HPE Cost-Savings Plan Sees Office Closures, Staff Cuts

HP Enterprise has joined other tech companies in forecasting a long-term shift toward working remotely, saying it expects more than half of its staff to stay away permanently.

“My expectation is at least 50 percent of our employees will never come back to an office,” said HPE chief executive Antonio Neri during an earnings call last week.

His remarks are in line with the expectations of Facebook, which said last week it expects half of its 48,000 staff to work remotely over the next five to 10 years.

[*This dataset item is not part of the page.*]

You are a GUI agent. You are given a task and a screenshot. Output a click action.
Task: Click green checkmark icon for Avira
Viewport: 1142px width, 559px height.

Facebook last week said it would institute a permanent remote working option, but said it would cut pay to match the cost of living in the area where the employee is located.

Image credit: HPE

Office closures

Canada-based Shopify also said last week that it plans to allow staff to work from home long-term.

HPE said it plans to close or merge some offices following a sharp revenue drop for the quarter to 30 April.

The company’s business has been hard hit by the coronavirus pandemic, which has affected its supply chain, making it difficult to fulfil orders for enterprise hardware such as servers, storage and networking equipment.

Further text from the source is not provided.